Padişah tahtında rahat uyursa fakirin rahat uyuyacağını aklım kesemez. Bilakis, padişah geceleri uyanık kalırsa, halk rahat ile, safa ile uyur.
Cenabıhakk’a hamdolsun, bu dediğim güzel âdet ahlak, Atabek Ebû Bekir Bin Sad’da mevcuttur. Pars ikliminde mehveş civanların boylarından başka, halkı derde uğratan bir fitne yoktur.
Hikâye
Dün gece bir mecliste hanendeler beş beytimi terennüm ediyorlardı. Beyitler şunlardır: Hayatımda bir dün gece rahat ettim. Çünkü ay yüzlü güzelim kucağımda idi. Onu uyku sarhoşu gördüm. Ona: “Ey yakışıklı, boyu servileri utandıran dilber, ey cihan fitnesi (ey güzelliğiyle cihanı altüst eden) dilber; nergislerini bir dakikacık olsun tatlı uykundan yıka, gül gibi gül, bülbül gibi öt, lal renkli şarabı getir.” dedim.
Ben böyle deyince, o canan, uyku mahmuru gözlerini süzerek bana baktı: “Sadi, ne söylüyorsun? Bana hem fitne diyor hem de uyuma diye tembih ediyorsun. Bilirsin ki, parlak fikirli padişahımızın zamanında artık fitneyi kimse uyanık göremez.” dedi.
Hikâye
Eski padişahların menkıbeleri arasında rivayet edilir ki: Kardeşi Sâd Zengî’nin yerine tahta geçen Tikle’nin zamanında kimse kimseden incinmemiş. Bu padişahın başka meziyeti olmayıp da yalnız bu meziyeti olsa kâfidir.

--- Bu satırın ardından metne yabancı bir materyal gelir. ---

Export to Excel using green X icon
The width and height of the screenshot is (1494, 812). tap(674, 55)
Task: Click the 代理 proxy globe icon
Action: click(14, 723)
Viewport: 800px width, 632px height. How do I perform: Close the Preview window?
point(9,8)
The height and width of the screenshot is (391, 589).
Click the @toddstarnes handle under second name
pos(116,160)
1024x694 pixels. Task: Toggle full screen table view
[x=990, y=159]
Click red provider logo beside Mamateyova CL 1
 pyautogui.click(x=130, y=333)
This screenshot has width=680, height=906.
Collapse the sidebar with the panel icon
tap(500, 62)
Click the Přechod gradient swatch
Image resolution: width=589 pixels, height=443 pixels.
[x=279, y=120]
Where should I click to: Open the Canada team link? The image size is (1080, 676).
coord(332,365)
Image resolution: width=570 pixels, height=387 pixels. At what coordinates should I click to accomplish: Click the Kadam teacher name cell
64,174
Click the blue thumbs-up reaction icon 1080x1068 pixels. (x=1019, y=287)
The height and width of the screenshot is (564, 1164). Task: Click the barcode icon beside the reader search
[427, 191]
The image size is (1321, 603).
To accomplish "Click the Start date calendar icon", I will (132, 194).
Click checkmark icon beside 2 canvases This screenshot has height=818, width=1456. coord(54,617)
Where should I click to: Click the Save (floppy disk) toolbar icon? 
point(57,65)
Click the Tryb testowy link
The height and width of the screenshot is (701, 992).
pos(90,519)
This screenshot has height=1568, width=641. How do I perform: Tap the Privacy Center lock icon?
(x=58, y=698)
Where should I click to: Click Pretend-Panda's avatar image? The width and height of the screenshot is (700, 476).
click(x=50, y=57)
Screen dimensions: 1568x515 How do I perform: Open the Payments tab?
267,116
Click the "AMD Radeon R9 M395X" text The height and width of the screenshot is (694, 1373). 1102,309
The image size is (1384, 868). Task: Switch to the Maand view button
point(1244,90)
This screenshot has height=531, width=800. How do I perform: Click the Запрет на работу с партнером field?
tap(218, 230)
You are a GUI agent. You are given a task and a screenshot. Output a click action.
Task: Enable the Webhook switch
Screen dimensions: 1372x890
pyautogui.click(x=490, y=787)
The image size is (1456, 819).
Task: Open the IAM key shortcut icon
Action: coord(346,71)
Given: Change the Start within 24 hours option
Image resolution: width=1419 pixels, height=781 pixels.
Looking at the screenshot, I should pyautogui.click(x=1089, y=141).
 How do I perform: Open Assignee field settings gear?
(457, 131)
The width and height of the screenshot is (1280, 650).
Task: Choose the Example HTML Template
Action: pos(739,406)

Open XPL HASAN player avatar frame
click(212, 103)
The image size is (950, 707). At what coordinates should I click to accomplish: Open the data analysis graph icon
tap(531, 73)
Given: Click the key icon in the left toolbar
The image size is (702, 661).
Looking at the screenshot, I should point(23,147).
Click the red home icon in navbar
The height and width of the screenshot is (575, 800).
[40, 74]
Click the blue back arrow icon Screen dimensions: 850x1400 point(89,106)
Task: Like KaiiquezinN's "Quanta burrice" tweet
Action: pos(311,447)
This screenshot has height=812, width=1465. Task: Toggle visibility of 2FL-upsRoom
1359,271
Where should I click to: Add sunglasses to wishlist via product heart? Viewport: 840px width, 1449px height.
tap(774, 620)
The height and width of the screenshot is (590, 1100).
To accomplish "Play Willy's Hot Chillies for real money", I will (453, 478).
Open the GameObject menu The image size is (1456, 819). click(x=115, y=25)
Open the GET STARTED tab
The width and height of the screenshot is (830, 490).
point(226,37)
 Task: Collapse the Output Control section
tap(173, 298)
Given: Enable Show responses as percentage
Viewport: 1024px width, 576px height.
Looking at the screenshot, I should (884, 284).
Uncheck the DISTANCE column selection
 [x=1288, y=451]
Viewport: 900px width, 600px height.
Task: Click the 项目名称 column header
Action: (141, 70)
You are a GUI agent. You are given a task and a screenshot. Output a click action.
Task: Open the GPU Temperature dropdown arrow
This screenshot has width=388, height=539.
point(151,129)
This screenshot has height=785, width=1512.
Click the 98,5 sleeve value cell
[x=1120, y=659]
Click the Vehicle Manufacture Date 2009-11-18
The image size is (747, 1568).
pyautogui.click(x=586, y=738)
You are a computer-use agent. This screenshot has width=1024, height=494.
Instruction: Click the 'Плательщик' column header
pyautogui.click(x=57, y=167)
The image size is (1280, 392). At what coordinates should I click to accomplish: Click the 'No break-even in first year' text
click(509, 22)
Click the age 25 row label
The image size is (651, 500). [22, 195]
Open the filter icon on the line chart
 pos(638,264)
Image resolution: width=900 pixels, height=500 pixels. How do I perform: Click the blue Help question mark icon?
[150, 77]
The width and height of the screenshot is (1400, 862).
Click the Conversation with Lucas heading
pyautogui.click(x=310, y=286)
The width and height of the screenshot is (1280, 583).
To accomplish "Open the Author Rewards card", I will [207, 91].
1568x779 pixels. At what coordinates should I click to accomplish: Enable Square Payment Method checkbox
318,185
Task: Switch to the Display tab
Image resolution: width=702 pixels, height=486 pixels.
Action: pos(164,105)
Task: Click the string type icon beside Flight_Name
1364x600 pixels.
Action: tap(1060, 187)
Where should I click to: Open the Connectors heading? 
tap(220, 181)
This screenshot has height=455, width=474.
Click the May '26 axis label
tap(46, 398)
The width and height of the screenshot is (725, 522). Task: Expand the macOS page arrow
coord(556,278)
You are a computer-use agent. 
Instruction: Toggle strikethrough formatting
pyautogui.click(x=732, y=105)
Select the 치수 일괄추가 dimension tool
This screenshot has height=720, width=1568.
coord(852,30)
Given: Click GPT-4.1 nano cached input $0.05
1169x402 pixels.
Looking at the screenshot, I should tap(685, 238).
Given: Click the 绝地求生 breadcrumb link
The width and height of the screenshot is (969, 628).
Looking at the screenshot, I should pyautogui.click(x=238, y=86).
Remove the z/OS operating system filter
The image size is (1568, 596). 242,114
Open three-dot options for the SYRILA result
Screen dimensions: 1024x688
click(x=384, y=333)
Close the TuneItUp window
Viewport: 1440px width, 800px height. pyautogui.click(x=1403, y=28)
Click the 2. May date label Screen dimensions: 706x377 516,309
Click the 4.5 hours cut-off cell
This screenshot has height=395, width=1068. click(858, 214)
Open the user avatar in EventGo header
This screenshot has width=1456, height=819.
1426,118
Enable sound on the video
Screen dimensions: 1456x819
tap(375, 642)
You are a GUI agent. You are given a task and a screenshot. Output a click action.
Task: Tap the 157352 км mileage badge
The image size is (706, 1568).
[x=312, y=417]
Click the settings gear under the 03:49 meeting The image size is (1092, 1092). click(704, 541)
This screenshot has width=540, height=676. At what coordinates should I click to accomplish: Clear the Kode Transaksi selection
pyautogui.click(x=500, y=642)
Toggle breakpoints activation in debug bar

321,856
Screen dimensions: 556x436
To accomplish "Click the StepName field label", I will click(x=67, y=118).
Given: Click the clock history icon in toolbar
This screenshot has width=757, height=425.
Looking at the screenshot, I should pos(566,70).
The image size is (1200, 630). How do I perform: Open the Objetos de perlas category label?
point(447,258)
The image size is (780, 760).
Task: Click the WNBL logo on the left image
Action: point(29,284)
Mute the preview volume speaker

Bir gün Tikle, evliyadan bir zata şöyle demiş: Ömrüm boş yere geçti. Bu saltanat, bu taht hep geçip gider. Asıl saltanatı kazanan fakirlerdir. İstiyorum ki saltanattan vazgeçeyim. Bir tarikata intisap ile bir köşeye çekilip ibadet ile meşgul olayım. Hiç olmazsa şu kalan beş günlük ömrümü boş yere geçirmeyeyim.”
Muhatabı olan parlak fikirli zat, Tikle’den bu sözü işitince kızmış ve şöyle cevap vermiş: “Ey şah, ne diyorsun? Bu fikirden vazgeç. İbadet halka hizmetten başka bir şey değildir. İbadet tespih, seccade, hırka demek değildir. Tahtında otur, padişahlık eyle. Fakat ahlakın, tevazuun fakirler gibi olsun. Sadakatle, sevgi ile hizmet et. Şeyhler gibi atıp tutmaya, benliğe kapılma. Tarikatta kadem, yani vazifeyi ifaya hakkıyla çalışmak, ibadete hasrıvücut etmek lazımdır. Dem (lafügüzaf) lazım değildir. Çünkü fiiliyat olmazsa lafın kıymeti olmaz.”
Kalbin safasına malik büyükler, kaftanların altına böyle hırka giyerlerdi.
Hikâye
İşittim ki, Anadolu sultanı, ilim ehlinden bir iyi zatın huzurunda ağlamış; ona dert yanarak şöyle demiş: “Düşmana karşı kudretim yok. Şu kale ile şu şehirden başka elimde bir şey kalmadı. Çok çalıştım, istedim ki benden sonra oğlum da bu illere sahip olsun. Vaktiyle hükmettiğim yerlere hükmetsin. Ne çare ki soysuz düşman bende kudret bırakmadı. Kolumun kuvvetini, gücünü bitirdi. Ne tedbir yapayım ne çare bulayım? Kederden canım eriyip gidiyor.”
Âlim zat, sözleri dinledikten sonra kızmış ve bu ağlamak, lüzumsuz yere ağlamaktır, demiş. Ağlamak lazım ise senin aklına, gönül bağladığın arzuya ağlamak gerektir. Kardeş, sen kendini düşün. Ömrünün çoğu hem de en iyi kısmı geçip gitmiştir. Kalan ömrün için kalan mülkün sana elverir. Sen öldükten sonra yerine birisi gelir. Bu gelen kim olursa olsun, akıllı olsun, akılsız olsun; ne olursa olsun, kendisini kendi düşünsün.